DATA TO USE START

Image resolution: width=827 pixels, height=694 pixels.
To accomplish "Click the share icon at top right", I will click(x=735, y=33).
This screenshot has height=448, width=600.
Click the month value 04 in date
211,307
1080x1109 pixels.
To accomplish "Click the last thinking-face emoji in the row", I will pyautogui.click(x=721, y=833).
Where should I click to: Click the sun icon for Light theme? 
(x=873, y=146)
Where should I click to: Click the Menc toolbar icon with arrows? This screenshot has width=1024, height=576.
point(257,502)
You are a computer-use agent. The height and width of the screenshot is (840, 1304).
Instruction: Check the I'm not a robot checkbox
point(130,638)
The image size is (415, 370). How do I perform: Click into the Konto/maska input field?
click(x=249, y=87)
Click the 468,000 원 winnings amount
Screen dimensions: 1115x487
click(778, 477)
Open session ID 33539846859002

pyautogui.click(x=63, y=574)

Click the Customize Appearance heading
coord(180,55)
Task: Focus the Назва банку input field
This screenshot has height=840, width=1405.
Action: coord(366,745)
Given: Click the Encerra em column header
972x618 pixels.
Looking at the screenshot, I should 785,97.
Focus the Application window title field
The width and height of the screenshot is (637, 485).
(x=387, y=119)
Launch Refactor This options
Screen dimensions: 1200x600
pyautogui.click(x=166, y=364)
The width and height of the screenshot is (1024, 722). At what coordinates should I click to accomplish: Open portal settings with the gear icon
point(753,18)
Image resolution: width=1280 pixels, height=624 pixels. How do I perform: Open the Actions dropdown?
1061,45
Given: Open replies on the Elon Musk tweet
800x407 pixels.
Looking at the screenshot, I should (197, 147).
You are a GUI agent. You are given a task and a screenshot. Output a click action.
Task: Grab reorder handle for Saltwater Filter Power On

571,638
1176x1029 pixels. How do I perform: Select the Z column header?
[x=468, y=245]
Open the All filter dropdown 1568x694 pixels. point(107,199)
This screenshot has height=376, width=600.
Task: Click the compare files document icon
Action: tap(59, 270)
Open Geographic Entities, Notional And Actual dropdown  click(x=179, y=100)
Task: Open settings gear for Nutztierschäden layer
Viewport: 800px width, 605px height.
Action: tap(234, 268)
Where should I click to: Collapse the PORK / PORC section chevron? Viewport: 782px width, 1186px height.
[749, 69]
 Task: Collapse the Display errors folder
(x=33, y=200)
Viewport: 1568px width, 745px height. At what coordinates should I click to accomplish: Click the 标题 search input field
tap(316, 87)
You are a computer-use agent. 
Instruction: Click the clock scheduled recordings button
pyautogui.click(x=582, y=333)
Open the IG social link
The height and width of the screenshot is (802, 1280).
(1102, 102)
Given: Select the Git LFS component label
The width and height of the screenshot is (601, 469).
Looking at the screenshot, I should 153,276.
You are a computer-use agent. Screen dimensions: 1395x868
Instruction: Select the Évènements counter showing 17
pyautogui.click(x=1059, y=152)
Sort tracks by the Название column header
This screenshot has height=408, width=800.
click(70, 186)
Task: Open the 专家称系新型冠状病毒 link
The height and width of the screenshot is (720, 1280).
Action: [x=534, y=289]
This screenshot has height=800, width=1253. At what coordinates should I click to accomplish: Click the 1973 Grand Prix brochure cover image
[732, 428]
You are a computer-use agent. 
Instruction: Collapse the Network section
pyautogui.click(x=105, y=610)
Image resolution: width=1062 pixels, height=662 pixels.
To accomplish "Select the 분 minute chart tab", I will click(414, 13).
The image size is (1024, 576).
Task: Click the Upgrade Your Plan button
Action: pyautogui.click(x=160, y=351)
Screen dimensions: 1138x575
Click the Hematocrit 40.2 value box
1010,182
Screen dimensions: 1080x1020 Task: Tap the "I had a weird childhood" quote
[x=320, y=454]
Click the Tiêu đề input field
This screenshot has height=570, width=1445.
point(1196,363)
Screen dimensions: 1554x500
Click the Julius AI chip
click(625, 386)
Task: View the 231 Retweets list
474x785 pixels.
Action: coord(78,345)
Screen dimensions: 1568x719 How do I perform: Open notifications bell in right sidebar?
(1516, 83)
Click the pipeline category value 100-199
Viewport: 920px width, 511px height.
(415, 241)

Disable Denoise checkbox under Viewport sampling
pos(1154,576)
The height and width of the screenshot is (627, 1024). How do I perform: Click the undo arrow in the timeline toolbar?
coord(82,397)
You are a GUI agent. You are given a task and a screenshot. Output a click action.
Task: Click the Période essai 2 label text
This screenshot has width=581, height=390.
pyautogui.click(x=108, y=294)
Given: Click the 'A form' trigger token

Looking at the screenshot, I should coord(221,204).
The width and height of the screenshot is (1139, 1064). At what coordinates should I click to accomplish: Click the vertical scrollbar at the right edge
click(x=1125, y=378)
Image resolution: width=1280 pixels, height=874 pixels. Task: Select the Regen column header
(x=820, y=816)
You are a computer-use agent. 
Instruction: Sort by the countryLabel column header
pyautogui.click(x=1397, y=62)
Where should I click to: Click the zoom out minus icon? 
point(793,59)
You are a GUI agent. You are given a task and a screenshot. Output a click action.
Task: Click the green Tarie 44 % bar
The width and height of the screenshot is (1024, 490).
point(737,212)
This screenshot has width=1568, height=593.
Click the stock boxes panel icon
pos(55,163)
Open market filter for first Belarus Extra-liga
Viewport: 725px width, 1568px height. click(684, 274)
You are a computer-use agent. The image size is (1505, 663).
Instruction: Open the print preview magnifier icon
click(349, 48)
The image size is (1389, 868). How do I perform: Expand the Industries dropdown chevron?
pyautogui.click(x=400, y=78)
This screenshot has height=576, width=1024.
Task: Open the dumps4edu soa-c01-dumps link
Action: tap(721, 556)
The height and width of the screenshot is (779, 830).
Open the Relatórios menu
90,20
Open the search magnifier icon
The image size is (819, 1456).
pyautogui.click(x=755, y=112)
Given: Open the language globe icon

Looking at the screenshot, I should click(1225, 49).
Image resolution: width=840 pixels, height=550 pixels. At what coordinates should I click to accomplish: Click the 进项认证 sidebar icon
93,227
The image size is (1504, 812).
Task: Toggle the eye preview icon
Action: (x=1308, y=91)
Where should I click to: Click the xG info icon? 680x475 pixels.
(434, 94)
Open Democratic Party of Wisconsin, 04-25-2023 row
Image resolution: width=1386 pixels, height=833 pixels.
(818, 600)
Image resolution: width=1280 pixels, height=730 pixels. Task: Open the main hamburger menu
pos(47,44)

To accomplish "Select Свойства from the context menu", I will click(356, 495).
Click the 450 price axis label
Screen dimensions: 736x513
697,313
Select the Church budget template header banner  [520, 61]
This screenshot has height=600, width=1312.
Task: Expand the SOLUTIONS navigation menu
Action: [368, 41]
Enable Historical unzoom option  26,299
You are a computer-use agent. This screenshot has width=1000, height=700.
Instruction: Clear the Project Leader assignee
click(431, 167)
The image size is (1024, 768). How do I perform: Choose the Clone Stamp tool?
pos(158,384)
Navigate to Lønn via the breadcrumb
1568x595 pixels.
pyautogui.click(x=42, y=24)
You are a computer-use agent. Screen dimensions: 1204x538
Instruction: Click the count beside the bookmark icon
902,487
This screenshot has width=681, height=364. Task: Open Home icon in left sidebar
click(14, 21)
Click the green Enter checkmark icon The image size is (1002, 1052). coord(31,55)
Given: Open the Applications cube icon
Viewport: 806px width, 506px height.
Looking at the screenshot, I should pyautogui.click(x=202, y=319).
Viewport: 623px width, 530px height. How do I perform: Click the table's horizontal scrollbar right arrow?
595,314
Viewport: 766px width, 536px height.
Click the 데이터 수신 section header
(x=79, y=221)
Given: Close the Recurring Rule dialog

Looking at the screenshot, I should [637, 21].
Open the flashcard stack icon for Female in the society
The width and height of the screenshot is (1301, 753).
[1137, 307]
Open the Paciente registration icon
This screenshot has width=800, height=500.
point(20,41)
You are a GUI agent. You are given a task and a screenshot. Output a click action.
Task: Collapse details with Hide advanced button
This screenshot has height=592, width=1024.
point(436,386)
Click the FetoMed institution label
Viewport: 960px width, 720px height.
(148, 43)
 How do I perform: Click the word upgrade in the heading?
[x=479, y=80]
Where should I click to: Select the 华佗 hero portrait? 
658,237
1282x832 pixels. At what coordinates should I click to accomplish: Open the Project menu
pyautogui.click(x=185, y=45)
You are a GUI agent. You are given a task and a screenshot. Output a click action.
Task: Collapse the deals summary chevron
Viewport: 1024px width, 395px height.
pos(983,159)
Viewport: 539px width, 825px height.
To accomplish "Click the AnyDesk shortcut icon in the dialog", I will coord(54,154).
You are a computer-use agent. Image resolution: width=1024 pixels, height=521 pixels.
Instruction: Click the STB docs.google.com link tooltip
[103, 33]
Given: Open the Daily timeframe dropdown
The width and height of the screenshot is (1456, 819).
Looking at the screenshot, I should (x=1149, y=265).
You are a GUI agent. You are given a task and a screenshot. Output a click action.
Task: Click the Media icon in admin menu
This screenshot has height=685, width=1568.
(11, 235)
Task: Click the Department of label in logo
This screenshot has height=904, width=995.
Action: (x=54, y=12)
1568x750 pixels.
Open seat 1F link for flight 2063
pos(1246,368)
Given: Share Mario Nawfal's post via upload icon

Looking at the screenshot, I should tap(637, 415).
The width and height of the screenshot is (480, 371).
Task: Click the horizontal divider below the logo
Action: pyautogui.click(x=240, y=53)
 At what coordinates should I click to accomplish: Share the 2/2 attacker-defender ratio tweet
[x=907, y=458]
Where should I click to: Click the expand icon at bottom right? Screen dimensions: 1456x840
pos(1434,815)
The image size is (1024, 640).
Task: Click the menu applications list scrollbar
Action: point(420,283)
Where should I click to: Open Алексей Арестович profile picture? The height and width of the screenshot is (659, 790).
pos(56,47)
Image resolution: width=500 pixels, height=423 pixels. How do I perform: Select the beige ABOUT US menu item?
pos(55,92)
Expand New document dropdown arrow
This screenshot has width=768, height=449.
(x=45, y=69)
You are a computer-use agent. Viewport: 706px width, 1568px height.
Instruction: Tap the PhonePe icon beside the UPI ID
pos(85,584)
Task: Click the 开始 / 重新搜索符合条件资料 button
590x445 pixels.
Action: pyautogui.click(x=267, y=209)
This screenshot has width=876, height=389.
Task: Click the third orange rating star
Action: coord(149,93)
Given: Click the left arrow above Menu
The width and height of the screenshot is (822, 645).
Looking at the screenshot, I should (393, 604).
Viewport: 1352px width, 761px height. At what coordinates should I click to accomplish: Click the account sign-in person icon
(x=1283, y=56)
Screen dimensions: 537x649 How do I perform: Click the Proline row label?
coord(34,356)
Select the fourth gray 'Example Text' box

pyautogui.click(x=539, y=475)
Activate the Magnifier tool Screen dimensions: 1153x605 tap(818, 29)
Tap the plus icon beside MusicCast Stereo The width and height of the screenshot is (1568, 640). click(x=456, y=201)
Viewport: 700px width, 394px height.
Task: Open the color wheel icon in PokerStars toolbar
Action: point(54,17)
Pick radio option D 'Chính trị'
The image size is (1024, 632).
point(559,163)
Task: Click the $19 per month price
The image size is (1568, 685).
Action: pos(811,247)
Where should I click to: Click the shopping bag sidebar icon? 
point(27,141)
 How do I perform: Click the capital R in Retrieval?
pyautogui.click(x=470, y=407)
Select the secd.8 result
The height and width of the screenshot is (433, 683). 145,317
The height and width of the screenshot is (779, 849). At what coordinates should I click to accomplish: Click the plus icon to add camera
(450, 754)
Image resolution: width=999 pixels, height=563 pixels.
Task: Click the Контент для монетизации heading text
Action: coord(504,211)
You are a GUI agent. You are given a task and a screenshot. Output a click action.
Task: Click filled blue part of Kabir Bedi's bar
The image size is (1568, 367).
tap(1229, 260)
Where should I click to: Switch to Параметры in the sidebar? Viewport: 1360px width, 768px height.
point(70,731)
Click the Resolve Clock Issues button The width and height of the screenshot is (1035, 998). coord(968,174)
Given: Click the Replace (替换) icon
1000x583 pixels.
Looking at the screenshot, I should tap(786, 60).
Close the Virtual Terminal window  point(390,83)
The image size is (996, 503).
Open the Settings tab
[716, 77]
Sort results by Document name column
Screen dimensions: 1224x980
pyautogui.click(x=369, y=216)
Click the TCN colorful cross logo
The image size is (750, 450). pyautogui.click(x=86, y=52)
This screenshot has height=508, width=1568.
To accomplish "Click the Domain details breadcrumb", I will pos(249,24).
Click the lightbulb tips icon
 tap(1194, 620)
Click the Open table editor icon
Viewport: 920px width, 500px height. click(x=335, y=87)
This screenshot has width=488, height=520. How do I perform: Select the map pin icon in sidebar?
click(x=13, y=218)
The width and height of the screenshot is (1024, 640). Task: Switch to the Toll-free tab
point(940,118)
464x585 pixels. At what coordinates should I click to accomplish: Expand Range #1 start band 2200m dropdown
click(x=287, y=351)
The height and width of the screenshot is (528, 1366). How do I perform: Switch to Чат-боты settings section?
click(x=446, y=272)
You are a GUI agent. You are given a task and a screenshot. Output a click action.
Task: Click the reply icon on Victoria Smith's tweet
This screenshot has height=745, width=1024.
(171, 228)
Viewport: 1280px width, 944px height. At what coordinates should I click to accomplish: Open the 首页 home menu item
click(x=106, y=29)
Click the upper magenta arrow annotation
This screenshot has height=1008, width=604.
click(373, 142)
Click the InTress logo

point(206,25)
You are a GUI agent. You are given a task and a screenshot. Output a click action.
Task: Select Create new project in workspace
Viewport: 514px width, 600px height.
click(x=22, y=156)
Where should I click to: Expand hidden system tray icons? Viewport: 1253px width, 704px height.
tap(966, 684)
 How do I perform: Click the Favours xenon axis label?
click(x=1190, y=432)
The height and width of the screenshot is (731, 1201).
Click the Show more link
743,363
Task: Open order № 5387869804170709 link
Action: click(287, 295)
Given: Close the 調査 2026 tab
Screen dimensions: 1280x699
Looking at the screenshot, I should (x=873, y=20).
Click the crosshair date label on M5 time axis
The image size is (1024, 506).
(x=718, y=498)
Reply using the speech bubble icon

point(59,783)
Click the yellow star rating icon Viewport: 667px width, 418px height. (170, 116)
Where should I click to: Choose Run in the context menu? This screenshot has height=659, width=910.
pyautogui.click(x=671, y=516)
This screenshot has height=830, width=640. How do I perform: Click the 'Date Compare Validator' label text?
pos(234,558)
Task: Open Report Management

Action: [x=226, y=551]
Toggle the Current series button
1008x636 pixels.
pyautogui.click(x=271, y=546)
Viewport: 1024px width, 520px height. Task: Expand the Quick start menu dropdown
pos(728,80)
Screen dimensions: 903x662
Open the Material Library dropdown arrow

DATA TO USE END

Check every line of the records above for the string "details". Copy those that hold it.

**RESPONSE TO THIS TASK**
Task: Collapse details with Hide advanced button
To accomplish "Click the Domain details breadcrumb", I will pos(249,24).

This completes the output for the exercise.